GDP project is a dockerfile for building an opensource Hadoop Data Platform or ecosystem using modern components
- Run the build.sh script. This script will ask you some input data and override the configurations for you.
- After that, you can run the docker build command. ie
docker build --rm -t matiaet98/gdp:latest .

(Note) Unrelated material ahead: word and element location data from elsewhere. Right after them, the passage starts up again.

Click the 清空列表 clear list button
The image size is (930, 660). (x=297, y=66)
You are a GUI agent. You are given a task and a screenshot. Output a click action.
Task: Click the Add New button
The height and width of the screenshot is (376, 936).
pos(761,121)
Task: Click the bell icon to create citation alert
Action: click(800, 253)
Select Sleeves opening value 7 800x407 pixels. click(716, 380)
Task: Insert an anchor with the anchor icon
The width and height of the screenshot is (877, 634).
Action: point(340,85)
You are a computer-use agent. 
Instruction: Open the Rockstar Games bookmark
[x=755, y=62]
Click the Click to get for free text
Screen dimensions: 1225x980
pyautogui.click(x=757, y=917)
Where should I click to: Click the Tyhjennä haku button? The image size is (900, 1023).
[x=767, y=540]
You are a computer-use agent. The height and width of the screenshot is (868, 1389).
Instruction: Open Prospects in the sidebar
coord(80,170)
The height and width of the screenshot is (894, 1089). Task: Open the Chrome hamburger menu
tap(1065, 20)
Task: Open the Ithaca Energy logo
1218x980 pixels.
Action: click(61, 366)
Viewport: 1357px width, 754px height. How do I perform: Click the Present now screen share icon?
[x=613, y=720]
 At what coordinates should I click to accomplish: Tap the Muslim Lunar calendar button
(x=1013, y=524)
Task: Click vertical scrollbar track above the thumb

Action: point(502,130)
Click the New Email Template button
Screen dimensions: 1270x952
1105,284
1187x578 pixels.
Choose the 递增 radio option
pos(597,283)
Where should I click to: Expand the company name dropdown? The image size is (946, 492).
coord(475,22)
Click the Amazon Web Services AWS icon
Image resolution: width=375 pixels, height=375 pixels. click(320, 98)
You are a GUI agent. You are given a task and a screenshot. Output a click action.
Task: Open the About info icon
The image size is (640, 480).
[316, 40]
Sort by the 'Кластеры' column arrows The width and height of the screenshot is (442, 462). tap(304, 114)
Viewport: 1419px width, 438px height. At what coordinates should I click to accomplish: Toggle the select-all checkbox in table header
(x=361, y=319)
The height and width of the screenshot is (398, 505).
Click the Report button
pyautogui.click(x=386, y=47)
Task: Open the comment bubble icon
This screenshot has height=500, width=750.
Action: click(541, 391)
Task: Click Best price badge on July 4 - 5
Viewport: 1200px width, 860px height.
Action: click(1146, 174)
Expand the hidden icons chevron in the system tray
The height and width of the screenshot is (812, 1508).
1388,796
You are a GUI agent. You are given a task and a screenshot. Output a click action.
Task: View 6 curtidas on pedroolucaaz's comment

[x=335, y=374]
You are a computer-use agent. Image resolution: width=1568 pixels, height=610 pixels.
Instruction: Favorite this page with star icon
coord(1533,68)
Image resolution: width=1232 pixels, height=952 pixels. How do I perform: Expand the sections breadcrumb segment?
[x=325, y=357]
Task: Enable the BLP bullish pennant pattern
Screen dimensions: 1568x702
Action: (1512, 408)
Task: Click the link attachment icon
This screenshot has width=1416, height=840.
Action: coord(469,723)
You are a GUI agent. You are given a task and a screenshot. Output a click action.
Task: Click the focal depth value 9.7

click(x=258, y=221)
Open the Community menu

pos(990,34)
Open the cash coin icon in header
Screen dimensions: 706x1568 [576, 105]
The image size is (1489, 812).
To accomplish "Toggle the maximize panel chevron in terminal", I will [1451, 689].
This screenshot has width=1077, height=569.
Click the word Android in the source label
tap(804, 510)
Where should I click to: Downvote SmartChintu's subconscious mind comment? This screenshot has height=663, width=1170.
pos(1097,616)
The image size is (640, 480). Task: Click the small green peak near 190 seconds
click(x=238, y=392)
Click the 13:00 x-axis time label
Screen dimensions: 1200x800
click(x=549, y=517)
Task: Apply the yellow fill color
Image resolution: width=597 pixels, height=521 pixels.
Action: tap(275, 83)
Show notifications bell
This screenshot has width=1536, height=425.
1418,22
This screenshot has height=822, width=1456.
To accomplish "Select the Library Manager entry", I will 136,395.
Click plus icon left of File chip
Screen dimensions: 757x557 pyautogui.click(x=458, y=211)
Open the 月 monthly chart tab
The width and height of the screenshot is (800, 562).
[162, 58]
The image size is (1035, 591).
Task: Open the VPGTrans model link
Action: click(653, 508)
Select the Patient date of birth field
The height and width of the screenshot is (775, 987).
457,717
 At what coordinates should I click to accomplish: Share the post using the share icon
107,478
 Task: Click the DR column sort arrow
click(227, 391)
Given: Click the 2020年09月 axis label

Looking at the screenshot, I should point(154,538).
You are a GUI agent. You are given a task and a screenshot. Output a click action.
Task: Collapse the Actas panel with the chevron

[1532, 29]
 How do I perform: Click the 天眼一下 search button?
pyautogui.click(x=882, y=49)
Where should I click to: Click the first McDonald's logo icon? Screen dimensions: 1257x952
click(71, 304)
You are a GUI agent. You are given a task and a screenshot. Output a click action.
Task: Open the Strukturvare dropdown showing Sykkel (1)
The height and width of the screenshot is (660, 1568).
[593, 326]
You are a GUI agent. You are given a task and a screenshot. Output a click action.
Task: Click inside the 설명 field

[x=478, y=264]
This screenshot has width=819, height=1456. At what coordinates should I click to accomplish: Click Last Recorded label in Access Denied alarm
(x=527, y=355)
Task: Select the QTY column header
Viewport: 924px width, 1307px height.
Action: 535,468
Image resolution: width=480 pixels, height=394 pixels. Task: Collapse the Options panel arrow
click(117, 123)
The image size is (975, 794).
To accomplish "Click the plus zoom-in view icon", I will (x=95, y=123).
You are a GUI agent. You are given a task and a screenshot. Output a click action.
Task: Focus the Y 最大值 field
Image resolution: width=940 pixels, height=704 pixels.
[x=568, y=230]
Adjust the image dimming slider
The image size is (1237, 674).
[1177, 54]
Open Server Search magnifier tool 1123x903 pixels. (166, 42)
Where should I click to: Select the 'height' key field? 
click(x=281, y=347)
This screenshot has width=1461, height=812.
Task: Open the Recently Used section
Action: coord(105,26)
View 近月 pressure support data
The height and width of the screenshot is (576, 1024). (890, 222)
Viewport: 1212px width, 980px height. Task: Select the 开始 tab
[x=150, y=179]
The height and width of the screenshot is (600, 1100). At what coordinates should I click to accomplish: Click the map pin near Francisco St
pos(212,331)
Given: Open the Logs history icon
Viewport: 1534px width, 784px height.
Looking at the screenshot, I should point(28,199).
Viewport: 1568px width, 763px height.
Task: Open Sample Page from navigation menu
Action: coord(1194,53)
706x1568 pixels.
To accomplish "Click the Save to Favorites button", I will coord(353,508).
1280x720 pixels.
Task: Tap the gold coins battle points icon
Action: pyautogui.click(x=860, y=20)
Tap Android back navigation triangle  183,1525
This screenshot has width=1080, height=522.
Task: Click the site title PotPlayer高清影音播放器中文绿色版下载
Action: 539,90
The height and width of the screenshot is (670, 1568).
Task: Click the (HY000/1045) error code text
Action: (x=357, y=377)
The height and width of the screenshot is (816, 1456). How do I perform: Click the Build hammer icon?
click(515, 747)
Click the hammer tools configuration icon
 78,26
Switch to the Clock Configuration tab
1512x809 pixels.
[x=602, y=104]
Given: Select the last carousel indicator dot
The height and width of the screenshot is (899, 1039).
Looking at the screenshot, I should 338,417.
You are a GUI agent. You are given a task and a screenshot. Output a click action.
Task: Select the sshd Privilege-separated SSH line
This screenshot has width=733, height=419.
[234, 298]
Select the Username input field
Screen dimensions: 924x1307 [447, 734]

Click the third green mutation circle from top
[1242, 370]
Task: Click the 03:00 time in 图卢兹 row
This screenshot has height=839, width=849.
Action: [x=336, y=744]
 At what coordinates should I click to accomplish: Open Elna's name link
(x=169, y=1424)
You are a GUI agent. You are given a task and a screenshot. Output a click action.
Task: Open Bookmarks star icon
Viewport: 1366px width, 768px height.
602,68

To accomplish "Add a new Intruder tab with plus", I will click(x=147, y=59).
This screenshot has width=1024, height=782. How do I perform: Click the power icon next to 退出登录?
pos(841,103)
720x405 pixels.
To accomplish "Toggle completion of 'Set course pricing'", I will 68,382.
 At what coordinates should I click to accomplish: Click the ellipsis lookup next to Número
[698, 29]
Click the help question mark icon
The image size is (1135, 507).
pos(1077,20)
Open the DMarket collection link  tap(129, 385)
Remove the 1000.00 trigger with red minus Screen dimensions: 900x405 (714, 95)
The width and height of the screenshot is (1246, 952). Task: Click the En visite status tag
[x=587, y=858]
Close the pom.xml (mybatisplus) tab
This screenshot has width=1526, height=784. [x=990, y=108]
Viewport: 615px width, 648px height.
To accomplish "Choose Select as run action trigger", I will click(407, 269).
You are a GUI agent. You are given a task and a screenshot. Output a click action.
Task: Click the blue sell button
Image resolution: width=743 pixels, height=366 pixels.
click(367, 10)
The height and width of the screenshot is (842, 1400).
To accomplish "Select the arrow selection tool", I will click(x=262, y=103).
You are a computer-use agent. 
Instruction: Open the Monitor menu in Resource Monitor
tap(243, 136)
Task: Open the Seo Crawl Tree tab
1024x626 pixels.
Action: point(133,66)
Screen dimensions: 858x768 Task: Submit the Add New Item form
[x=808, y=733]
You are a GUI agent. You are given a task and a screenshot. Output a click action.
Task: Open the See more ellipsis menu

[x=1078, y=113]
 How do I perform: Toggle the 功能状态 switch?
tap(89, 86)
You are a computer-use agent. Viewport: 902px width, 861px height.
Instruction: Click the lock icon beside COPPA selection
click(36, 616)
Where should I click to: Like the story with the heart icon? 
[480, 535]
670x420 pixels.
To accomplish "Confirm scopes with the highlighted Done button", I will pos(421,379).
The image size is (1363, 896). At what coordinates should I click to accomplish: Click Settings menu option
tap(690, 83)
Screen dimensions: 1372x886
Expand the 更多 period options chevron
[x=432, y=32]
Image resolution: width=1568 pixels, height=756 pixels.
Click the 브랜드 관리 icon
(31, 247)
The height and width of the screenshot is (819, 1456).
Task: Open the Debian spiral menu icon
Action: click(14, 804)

- Now you can spawn a container using the docker-compose provided in this project. You can edit the file or you can just run it using docker run like this:
docker run \
--privileged \
--network <network> \
--ip <ip> \
--name mygdp \
--hostname mygdp.matinet \
-v /sys/fs/cgroup:/sys/fs/cgroup:ro \
matiaet98/gdp:latest
- Log in into the container:
docker exec -ti mygdp bash
- Modify the script bootstrap.sh before running it:
- You have to create some database users and change datasource configurations, otherwise some services will not start.
- Change datasource config in: /gdp/airflow/airflow.cfg
- Change datasource config in: /gdp/hive/conf/hive-site.xml
- Run bootstrap.sh
- Notes:
-
Jupyterlab password is "admin" (without the quotes)
-
You can expose this ports:
- 8080 Spark Master
- 18080 Spark History Server
- 8088 YARN AM
- 9870 HDFS Namenode Information
- 16010 HBase Information
- 9090 Airflow Web UI
- 8888 Jupyterlab
- 8000 NiFi Web UI
- 8090 PrestoSQL Web UI
- 10002 Hiveserver2 Web UI
-
You can mount this volumes:
- /sys/fs/cgroup required for systemd
- /data/dn Datanode data
- /data/nn Namenode data
- /data/zk Zookeeper data
- /data/presto PrestoSQL data
- Apache Hadoop 3.2.1
- Apache Spark 3.0.0-preview2
- Apache HBase 2.2.3
- Apache Hive 3.1.2
- Apache Sqoop 1.4.7
- Apache Zookeeper 3.5.7
- PrestoSQL 330
- Apache NiFi 1.11.3
- Apache Kafka 2.4.0
- Apache Phoenix 5.0.0
- Apache Airflow 1.10.9
- JupyterLab 1.2.6